**Ausgangstext**

━━━━━━

Türkisch-Islamische Union der Anstalt für Religion e.V. (DITIB)
Aber auch DITIB, die als einer der drei Vertragspartner des Senats fungiert, ist in der Vergangenheit durch Skandale aufgefallen, was begründete Zweifel daran aufkommen lässt, ob sich der Verein tatsächlich an die im Staatsvertrag formulierten Wertegrundlagen gebunden fühlt, zu denen auch das Bekenntnis zur „Toleranz gegenüber anderen Religionen und Kulturen“ gehört.
Dass es damit bei DITIB offenbar nicht allzu weit her ist, zeigte sich im Februar 2017. Damals geriet die Organisation, die von der türkischen Religionsbehörde DIYANET kontrolliert wird, in Deutschland über 900 Moscheen unterhält und in mehreren Fällen der Spionage überführt wurde, wegen islamistischer Hetze in die Schlagzeilen.
„Gib uns den Befehl, und wir zerschlagen Deutschland“
Zuvor hatte der Vorsitzende der zu DITIB gehörenden Wilhelmsburger Muradiye-Moschee in sozialen Medien erklärt, Muslime seien nicht an das Grundgesetz, sondern nur an den Koran gebunden. Auch wollte er Türken und Kurden, die nicht nach dem Islam leben, ins Gesicht spucken und kündigte an, Deutschland auf Befehl Erdogans zu zerstören.
Im Gegensatz dazu erschien die im Dezember 2016 publik gewordene Verbreitung salafistischer Karikaturen durch Mitglieder der DITIB-Jugendorganisation geradezu harmlos. Die im Internet kursierenden Illustrationen zeigten einen Muslim, der dem Weihnachtsmann einen Faustschlag versetzt und enthielten Warnungen vor den „Festen der Ungläubigen“.
Zuvor hatte die Hamburger DITIB 2015 und 2016 insgesamt 254.187 Euro vom Bundesministerium für Soziales, Frauen und Jungend erhalten, während man ihr für 2017 Fördergelder in Höhe von 128.600 Euro in Aussicht stellte.

━━━━━━

**Datensätze**

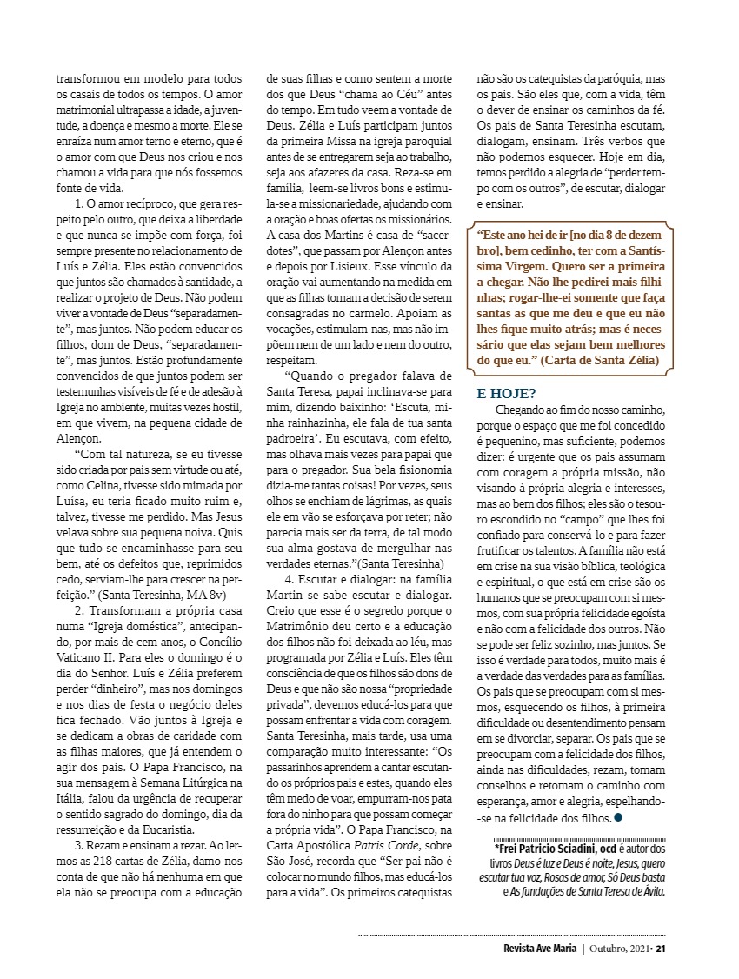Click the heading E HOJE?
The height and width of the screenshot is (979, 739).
pos(507,394)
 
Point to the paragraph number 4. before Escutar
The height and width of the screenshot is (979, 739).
pos(292,578)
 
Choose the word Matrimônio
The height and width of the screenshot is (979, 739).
pos(298,611)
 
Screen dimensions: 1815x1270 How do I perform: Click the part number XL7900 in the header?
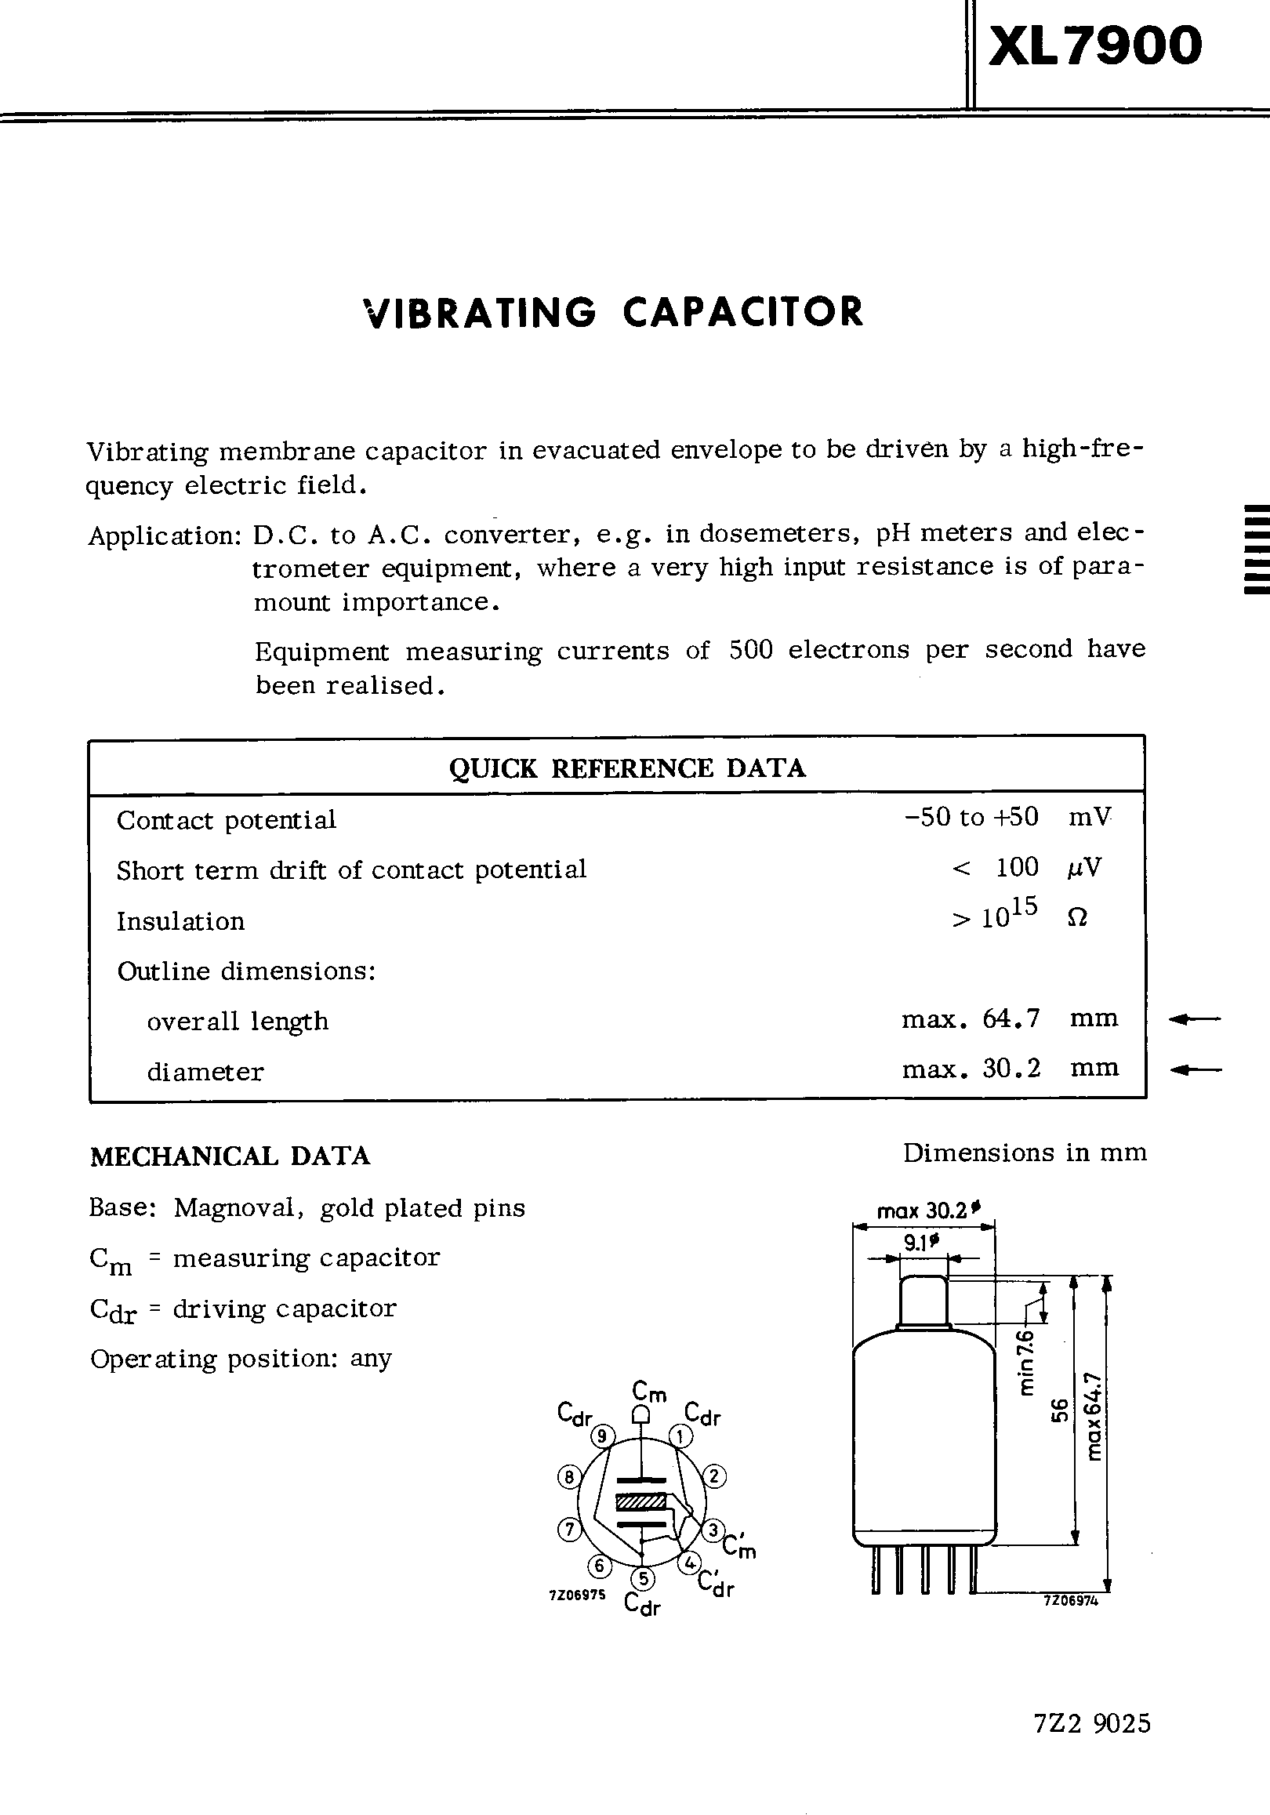(1094, 45)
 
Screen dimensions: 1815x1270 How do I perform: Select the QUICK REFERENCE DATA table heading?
(626, 768)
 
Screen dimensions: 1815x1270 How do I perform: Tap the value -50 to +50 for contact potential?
(971, 817)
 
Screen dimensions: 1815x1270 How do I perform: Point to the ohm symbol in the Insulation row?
(1077, 918)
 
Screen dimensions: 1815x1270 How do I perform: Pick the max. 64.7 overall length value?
(971, 1019)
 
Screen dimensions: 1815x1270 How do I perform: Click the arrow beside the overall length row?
(1194, 1020)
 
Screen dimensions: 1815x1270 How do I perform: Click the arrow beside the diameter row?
(1194, 1070)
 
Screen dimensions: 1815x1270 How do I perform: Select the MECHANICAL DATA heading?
(230, 1156)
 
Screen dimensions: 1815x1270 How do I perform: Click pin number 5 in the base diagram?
(644, 1579)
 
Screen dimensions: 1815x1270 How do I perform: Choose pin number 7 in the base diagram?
(569, 1530)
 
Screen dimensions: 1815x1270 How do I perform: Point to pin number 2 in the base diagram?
(713, 1476)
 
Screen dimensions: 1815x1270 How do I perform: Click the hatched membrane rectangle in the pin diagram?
(641, 1501)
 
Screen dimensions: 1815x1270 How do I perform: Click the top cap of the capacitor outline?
(923, 1300)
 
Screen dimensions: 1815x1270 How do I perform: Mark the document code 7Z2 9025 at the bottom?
(1091, 1744)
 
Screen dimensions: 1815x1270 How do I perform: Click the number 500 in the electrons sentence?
(750, 650)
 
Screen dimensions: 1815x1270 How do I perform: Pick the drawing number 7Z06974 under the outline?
(1071, 1600)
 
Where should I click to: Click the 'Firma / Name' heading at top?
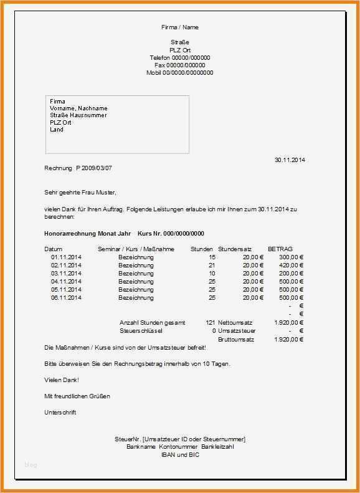click(179, 27)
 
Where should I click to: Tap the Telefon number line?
click(179, 57)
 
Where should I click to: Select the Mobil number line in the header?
click(179, 72)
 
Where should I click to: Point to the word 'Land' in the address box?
click(57, 130)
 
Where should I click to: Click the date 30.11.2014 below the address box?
click(290, 160)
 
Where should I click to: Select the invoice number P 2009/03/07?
click(94, 168)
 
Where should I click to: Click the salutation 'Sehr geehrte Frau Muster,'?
click(80, 192)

━━━━━━

**Schriftliche Aufgabe 1**
Beantworten Sie anhand des Ausgangstextes über DITIB die folgenden Fragen:
(a) Von welcher Behörde wird DITIB laut Ausgangstext kontrolliert?
(b) Wie viele Moscheen unterhält DITIB in Deutschland?
(c) Welche Summe erhielt die Hamburger DITIB in den Jahren 2015 und 2016 insgesamt?
**Schriftliche Aufgabe 2**
Führen Sie den Ausgangstext über DITIB im gleichen Stil fort, und zwar im Anschluss an seinen letzten Satz.

**Antwort 1**
(a) Von der türkischen Religionsbehörde DIYANET.
(b) Über 900 Moscheen.
(c) 254.187 Euro.

**Antwort 2**
Umstrittener Status
Neben den Verfehlungen ihrer Funktionäre hat DITIB allerdings noch ein anderes Problem. Im Hinblick auf die Unterzeichnung des Staatsvertrages hatte der Hamburger Senat 2011 eine Expertise in Auftrag gegeben, um die Frage zu klären, ob es sich bei DITIB überhaupt um eine Religionsgemeinschaft im Sinne des Grundgesetzes handele.
Im Ergebnis sprachen die involvierten Experten die Empfehlung einer Satzungsänderung aus, da DITIB durch ihr Statut der direkten Kontrolle von DIYANET unterlag – eines Organs des türkischen Staates, das im Januar 2018 forderte, das heiratsfähige Alter von Mädchen auf neun Jahre abzusenken.
Die Politik steckt in einer Sackgasse
Über die Sinnhaftigkeit, eine stetig wachsende Anzahl von Muslimen in eine nichtislamische Mehrheitsgesellschaft integrieren zu wollen, indem man ihren Verbänden die Umgestaltung einzelner sozialer Segmente gestattet und ihnen gleichzeitig hohe Summen zur Förderung der Integration bezahlt, lässt sich streiten. Hingegen ist erwiesen, dass das Abschließen von Staatsverträgen diesem Ziel zuwiderläuft.
Zwar ist die Feststellung korrekt, dass die Islam-Verbände gegenüber der katholischen Kirche benachteiligt sind, die bis heute vom Reichsdeputationshauptschluss von 1803 und dem 1933 geschlossenen Reichskonkordat profitiert. Zur Wahrheit gehört aber auch, dass die privilegierte Stellung der Kirche nichts anderes ist als der kümmerliche Rest jener politischen Macht, die sie jahrhundertlang innehatte.
Ein Hemmnis der Integration
Mit den Islam-Verbänden verhält es sich genau andersherum. Als neu hinzugekommene Akteure konnten sie politisch bislang kaum Einfluss nehmen. Da faktisch jedoch all ihre Bemühungen darauf abzielen, dies in Zukunft zu ändern, und der Islam die Trennung von Politik und Religion nicht kennt, erweisen sich Staatsverträge nicht als Förderer, sondern als Hemmnis ihrer Integration. Dieser Befund hat im Januar 2017 auch die Niedersächsische Landesregierung zur Aufgabe des Plans bewogen, das Hamburger Modell zu übernehmen.
Noch immer wird zu oft verkannt, dass die Islam-Verbände darauf angewiesen sind, die eigenen Mitglieder in einer religiösen Kluft zu halten, von der aus sie die Demarkation gegenüber der Mehrheitsgesellschaft betreiben und damit ihre eigene Existenz legitimieren.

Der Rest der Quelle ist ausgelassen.